(Dataset extract begins)

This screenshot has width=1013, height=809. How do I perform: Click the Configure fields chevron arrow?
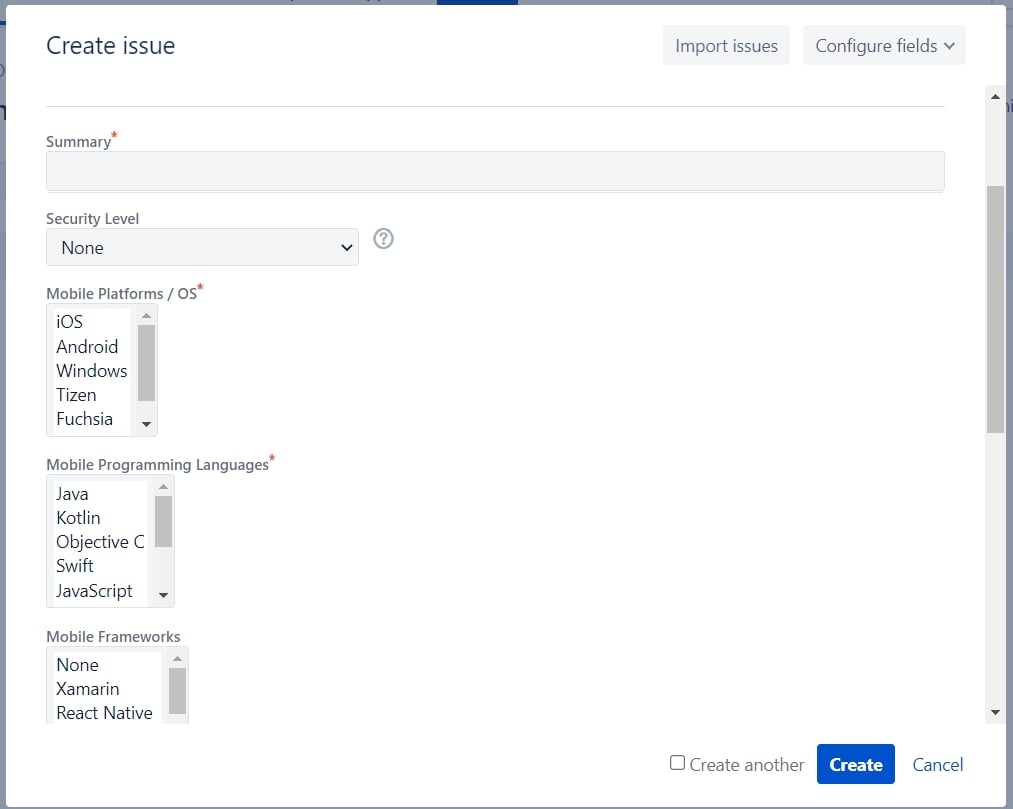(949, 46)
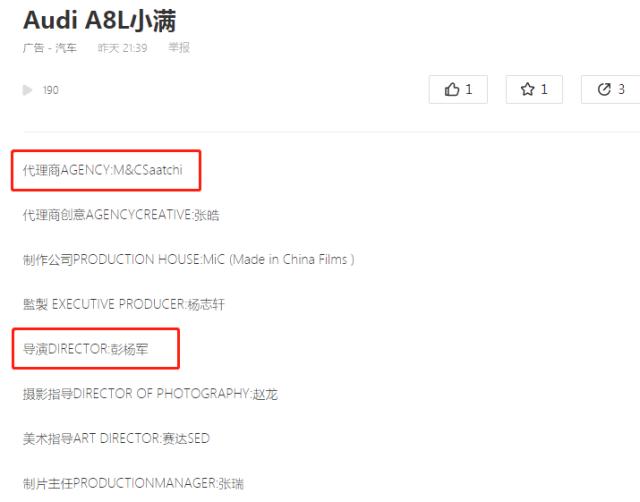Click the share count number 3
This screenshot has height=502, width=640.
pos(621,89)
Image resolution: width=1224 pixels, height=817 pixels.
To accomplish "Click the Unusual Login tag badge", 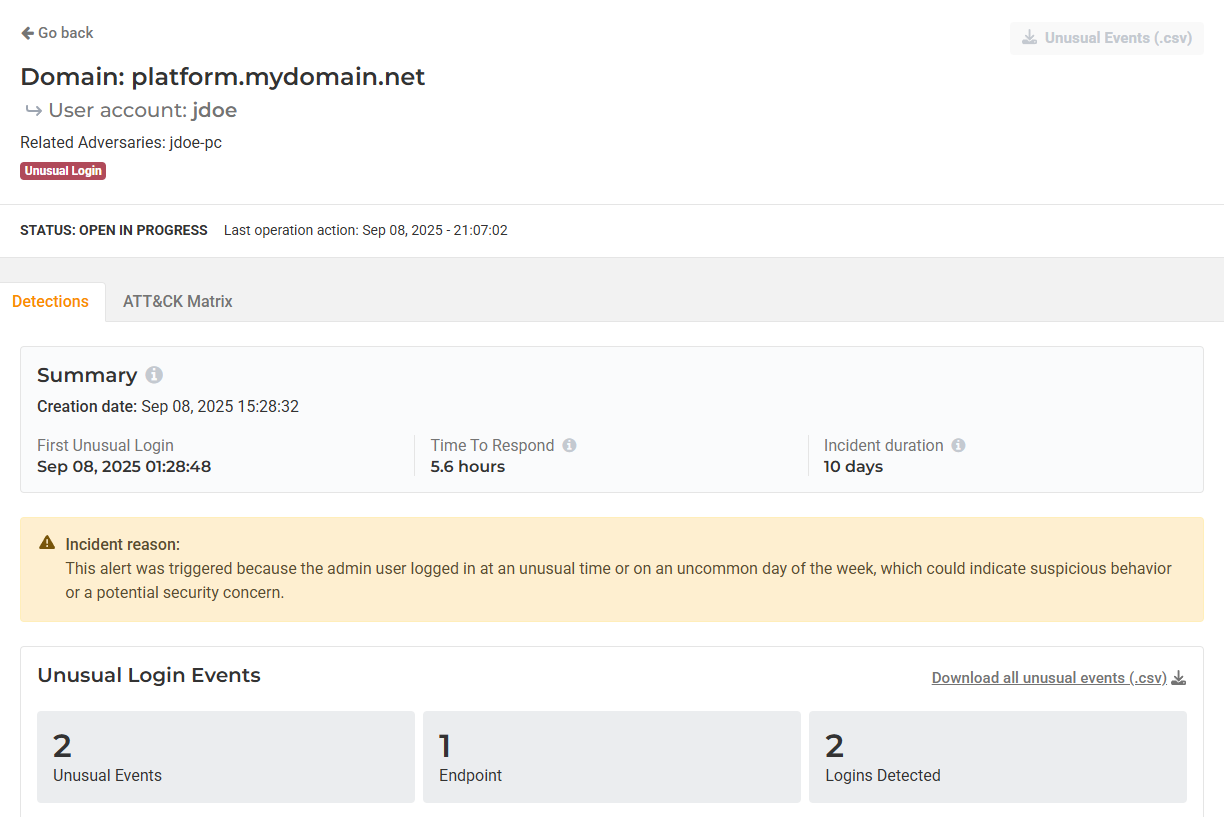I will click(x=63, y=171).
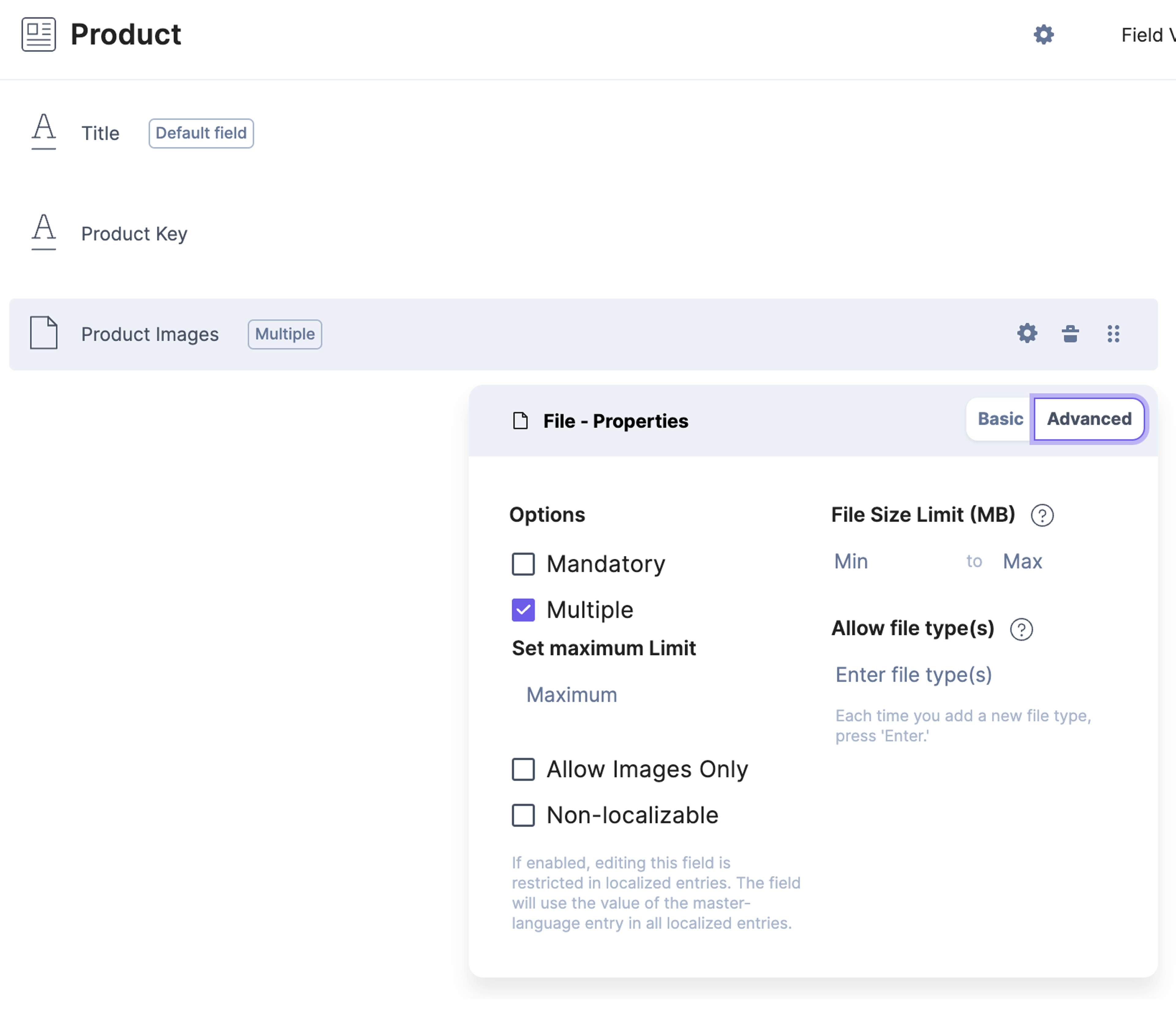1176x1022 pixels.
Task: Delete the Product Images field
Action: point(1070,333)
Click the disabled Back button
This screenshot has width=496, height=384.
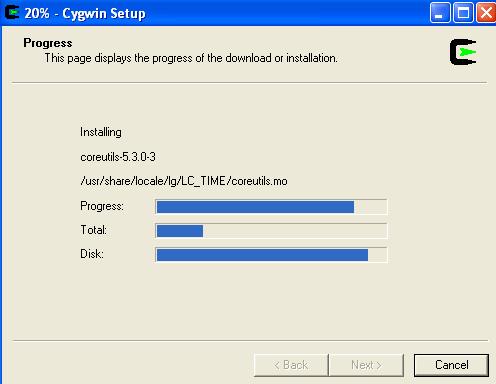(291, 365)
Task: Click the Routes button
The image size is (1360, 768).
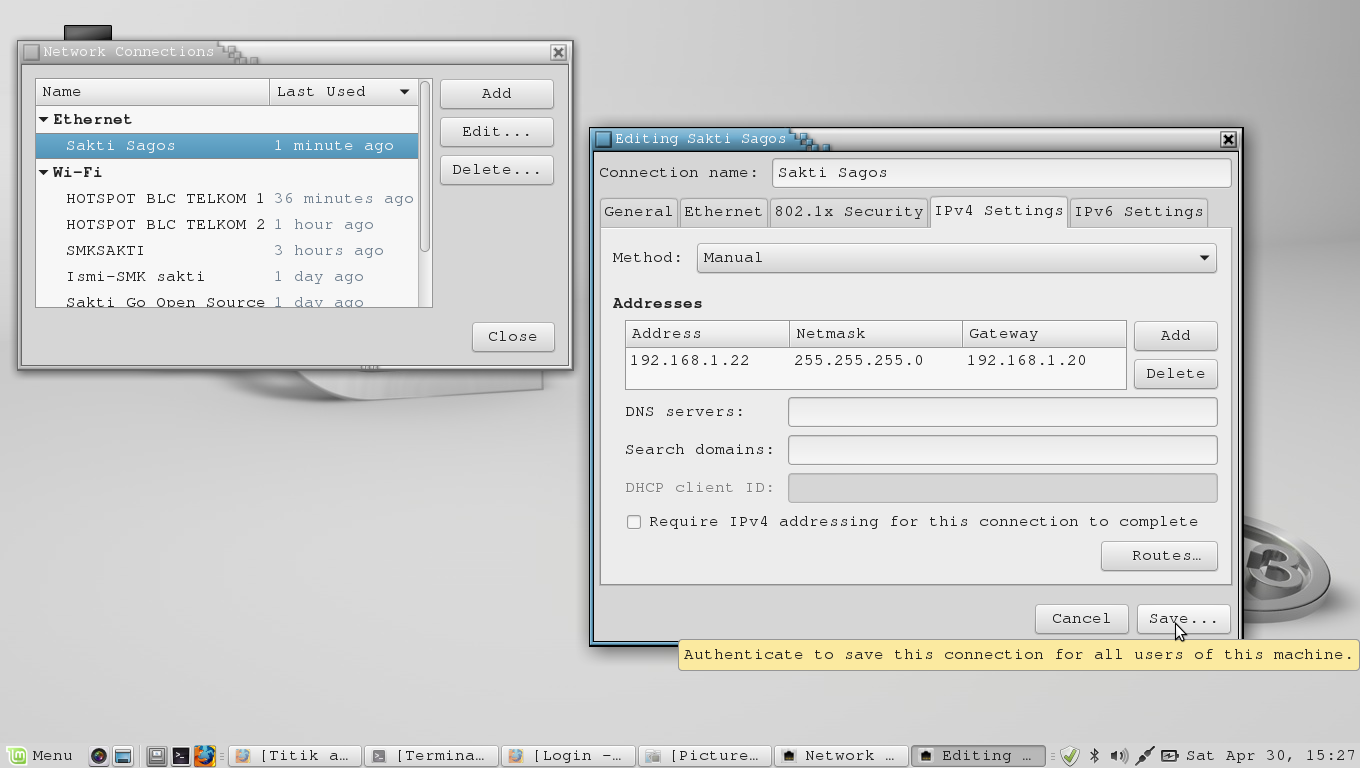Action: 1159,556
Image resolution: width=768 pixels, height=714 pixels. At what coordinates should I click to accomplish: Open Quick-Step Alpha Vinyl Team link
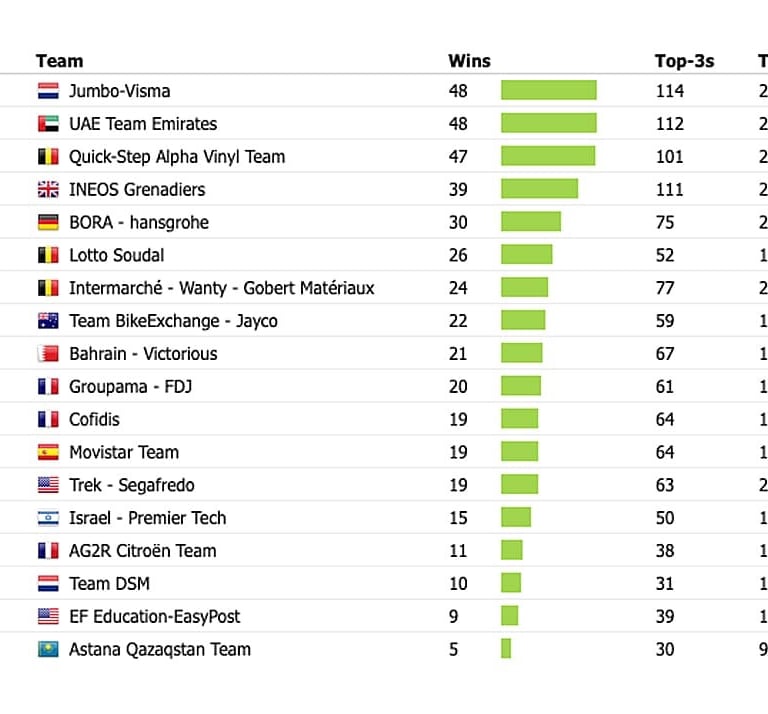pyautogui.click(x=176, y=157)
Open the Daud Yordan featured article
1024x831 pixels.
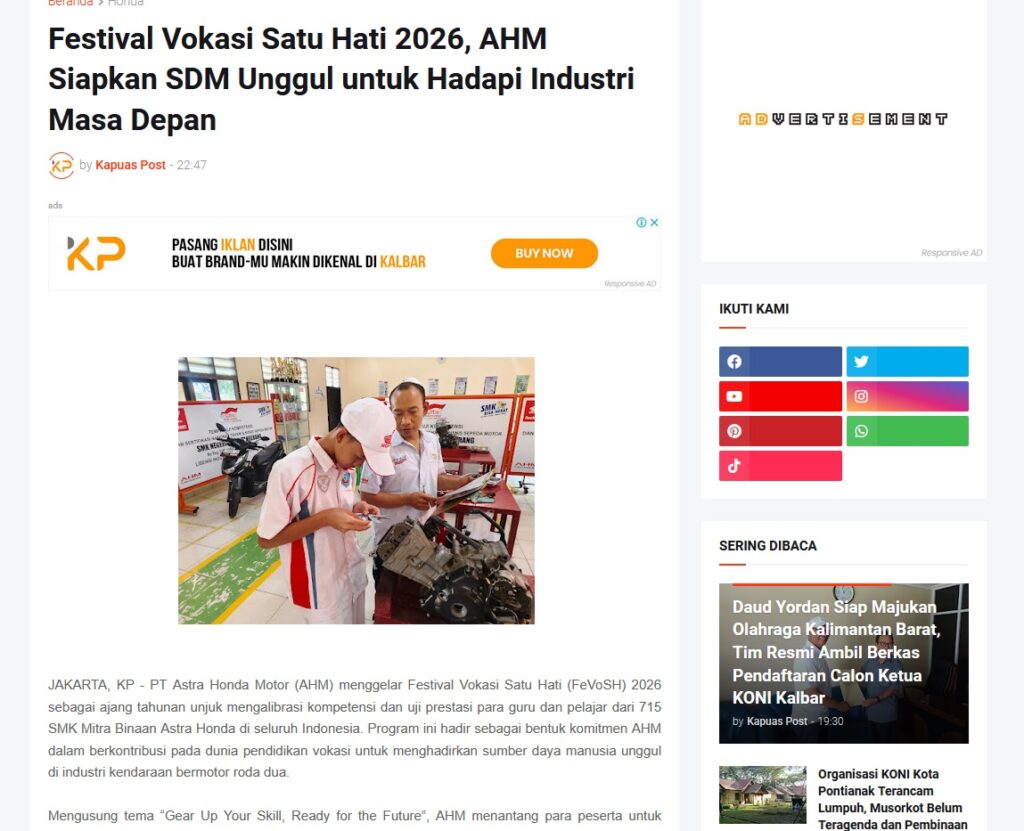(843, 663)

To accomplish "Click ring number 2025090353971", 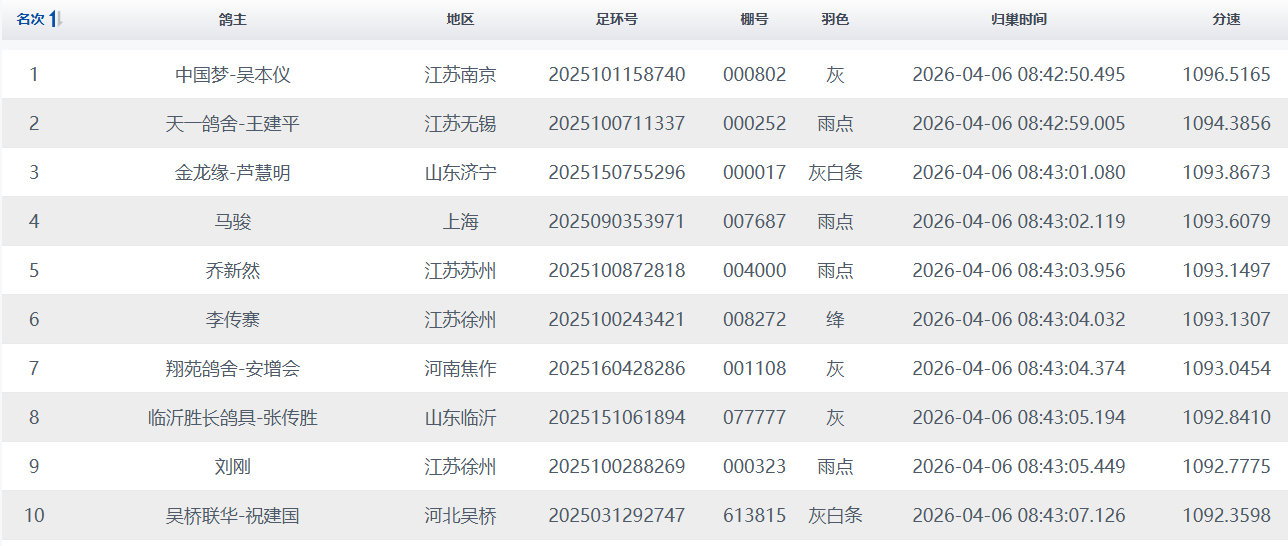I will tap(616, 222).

(Dataset extract ends)

* Exercise instructions: Your answer should be the lines from the first record down to the line containing "Image resolution: width=1224", restated exactly, with no pictures.

* Written reply:
This screenshot has width=1013, height=809. How do I perform: Click the Configure fields chevron arrow?
(949, 46)
Click the share count number 3
This screenshot has height=502, width=640.
pos(621,89)
Image resolution: width=1224 pixels, height=817 pixels.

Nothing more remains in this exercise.